Eternal optimism
Republished by kind permission of: A&A Thorpe, 131a Furtherwick Canvey Island, Essex SS8 7AT Tel: +44 (0) 1268 511300 Fax: +44 (0) 1268 510467 shipaat@aol.com
The views of the Publishers do not necessarily correspond to the views of Lambos Maritime Services Ltd.
Sale and purchase brokers, who have had little to do for the last 12 months or so, are looking a bit happier. Renewed interest in various sectors from owners is generating more enquiry, some actual do-able deals and some badly needed revenue generation. One of the sectors which is bucking the general trend is that of small bulk carriers where secondhand prices are actually on the rise, according to brokers.
Earnings are climbing too. ICAP’s Handymax Index has continued to rise steadily in recent days, gaining almost 6% since the end of last week and giving a weighted average for a nominal 45,000 dwt bulk carrier employed on various typical routes of $19,969 a day compared with $18,906 as of one week ago. ICAP’s Supramax Index has also gained ground over the week, rising from 2978 on September 10th to 3266 on the 17th, a rise of close to 10%.
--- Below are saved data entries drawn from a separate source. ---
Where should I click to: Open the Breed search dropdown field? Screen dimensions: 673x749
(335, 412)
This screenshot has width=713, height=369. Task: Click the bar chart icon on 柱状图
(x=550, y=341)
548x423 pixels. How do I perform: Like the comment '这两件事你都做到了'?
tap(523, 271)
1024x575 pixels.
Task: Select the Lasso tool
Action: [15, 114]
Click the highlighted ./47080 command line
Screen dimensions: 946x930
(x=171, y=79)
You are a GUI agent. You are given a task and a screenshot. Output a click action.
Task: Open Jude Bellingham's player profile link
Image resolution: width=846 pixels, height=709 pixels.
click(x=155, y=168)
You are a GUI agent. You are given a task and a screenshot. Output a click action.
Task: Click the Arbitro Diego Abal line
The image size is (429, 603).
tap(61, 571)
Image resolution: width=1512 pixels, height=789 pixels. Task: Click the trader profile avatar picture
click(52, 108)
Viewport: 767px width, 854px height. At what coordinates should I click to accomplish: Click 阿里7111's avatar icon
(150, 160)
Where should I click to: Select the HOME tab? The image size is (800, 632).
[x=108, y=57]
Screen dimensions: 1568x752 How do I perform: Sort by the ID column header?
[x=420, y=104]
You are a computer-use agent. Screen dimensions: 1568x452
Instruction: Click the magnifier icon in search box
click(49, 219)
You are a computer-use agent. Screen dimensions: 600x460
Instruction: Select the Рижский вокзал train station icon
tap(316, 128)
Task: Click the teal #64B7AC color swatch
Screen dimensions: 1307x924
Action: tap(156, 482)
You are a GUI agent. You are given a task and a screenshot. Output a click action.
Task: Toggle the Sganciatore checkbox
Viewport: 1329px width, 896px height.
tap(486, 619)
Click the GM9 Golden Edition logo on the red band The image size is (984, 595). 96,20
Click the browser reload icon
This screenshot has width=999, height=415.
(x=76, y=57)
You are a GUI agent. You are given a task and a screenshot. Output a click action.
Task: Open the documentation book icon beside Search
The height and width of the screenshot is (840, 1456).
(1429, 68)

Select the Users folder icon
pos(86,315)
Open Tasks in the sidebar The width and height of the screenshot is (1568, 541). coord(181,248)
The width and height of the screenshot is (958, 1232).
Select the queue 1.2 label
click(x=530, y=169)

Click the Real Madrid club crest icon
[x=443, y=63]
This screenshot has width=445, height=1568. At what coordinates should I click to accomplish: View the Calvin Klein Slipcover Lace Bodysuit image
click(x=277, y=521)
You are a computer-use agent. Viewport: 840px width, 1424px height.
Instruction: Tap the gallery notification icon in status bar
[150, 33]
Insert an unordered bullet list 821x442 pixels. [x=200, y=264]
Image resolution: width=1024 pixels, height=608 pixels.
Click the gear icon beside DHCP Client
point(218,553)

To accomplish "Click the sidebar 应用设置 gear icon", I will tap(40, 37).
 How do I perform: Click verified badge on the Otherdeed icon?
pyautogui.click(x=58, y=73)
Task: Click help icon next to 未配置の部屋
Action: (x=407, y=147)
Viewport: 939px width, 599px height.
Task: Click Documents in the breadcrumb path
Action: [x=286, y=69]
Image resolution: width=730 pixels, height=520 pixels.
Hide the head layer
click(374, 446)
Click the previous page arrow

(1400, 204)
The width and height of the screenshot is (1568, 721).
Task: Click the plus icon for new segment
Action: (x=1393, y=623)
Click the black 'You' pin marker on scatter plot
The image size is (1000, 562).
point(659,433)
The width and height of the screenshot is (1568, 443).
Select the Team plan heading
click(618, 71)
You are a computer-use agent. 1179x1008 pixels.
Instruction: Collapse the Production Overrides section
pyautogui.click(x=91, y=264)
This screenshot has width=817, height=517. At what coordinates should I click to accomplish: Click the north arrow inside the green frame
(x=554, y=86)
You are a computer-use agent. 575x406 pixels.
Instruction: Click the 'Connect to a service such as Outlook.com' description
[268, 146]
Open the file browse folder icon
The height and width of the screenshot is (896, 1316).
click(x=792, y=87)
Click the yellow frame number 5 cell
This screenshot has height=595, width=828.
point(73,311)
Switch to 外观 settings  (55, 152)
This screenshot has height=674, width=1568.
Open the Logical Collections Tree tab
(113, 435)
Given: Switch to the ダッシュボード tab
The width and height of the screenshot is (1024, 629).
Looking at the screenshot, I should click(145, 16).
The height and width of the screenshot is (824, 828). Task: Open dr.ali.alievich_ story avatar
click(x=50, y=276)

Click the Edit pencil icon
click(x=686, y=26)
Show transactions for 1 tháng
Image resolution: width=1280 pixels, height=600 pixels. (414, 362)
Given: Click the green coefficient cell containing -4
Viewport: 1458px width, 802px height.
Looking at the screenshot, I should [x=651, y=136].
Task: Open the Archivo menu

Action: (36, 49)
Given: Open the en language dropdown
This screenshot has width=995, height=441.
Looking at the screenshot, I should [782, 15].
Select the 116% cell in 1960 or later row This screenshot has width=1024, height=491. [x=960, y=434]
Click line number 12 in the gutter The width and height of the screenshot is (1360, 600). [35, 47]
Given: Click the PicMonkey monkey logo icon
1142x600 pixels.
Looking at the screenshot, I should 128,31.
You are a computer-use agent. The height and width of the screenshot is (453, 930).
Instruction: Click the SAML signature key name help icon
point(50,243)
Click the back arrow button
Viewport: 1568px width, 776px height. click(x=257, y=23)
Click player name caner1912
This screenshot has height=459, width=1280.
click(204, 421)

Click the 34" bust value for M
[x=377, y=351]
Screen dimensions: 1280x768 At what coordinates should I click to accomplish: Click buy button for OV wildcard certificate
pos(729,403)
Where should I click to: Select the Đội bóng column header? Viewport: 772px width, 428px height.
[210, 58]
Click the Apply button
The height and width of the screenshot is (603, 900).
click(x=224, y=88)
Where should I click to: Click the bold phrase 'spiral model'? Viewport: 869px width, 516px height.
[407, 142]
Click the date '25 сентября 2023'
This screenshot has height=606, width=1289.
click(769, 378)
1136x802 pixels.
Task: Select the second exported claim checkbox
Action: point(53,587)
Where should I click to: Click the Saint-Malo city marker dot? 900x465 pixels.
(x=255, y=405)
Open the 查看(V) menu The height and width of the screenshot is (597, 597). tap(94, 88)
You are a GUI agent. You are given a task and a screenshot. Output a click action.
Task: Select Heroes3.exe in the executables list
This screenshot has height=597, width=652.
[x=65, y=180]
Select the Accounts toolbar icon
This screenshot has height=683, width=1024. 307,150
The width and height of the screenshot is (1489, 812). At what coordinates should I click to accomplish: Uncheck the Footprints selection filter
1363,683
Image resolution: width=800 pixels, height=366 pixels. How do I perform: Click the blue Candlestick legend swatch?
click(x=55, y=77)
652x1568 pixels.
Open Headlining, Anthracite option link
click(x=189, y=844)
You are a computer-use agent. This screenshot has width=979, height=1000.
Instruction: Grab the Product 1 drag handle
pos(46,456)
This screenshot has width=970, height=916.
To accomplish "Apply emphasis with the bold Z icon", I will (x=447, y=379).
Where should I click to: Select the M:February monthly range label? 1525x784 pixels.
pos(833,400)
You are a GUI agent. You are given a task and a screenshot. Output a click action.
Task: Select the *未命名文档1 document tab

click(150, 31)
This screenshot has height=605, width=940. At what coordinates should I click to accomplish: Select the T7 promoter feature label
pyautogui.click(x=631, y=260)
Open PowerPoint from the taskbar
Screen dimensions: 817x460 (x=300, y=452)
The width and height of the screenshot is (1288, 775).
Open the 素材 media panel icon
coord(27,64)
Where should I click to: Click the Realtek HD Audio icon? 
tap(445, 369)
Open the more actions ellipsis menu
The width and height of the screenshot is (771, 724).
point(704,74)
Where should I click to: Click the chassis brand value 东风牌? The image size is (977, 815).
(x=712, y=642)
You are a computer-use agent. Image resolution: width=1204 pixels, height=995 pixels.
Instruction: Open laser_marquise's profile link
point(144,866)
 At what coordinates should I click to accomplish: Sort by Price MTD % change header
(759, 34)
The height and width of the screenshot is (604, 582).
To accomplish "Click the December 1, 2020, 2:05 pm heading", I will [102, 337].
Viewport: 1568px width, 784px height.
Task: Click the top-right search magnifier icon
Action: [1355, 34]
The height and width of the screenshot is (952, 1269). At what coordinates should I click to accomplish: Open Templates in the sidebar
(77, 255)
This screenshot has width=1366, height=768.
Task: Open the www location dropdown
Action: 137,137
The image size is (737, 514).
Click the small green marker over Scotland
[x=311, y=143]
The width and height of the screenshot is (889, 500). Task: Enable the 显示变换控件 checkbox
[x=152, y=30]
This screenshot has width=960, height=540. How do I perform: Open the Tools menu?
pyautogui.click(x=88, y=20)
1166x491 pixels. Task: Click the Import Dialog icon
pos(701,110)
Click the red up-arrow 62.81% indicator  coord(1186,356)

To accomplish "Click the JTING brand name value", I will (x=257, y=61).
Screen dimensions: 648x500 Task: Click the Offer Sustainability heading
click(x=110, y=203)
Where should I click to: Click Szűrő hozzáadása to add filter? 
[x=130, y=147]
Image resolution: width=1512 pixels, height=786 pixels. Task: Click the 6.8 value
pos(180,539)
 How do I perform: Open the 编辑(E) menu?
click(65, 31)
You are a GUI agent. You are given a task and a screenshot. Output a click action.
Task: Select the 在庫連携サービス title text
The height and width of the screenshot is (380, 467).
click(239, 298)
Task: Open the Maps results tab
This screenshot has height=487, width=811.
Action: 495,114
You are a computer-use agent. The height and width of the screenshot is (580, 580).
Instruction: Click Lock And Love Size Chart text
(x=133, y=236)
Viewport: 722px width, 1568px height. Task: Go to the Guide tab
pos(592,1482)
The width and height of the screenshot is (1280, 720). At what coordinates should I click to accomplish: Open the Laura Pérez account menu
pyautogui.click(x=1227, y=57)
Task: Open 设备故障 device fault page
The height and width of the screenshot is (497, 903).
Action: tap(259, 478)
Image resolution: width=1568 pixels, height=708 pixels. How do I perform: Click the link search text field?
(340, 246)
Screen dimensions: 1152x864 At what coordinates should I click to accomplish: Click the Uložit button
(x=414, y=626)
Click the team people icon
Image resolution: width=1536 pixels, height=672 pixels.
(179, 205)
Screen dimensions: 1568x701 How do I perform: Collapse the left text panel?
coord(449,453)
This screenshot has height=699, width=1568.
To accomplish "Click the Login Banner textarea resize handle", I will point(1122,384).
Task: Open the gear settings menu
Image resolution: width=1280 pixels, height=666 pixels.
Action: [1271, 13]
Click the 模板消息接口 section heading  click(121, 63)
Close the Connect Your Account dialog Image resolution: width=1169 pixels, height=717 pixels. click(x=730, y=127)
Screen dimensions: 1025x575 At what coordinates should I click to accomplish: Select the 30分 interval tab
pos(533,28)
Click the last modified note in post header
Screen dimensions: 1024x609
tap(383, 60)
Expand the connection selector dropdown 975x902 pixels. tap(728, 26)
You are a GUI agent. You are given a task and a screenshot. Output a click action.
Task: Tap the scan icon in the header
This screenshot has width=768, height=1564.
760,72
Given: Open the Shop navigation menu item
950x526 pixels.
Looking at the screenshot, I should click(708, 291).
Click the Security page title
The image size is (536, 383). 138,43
There have also been reports this week that new handysize ships of 35,000 dwt have been ordered in China. The little known Cuban shipowner Acemex is understood to have booked ten new ships at Shanghai Shipyard, according to London sources. Few details are available but prices are thought to lie in the $25m region and delivery is unlikely to be before 2011.
So, what’s the story on small bulk carriers? Well, first of all, the handysize fleet is actually shrinking at present as scrapping exceeds deliveries. According to Clarkson, the 10-40,000 dwt bulk carrier fleet reduced from 77.1m dwt at the end of 2008 to 75.4m dwt in July. Deliveries are down and scrapping so far this year is already twice the figure for the whole of 2008.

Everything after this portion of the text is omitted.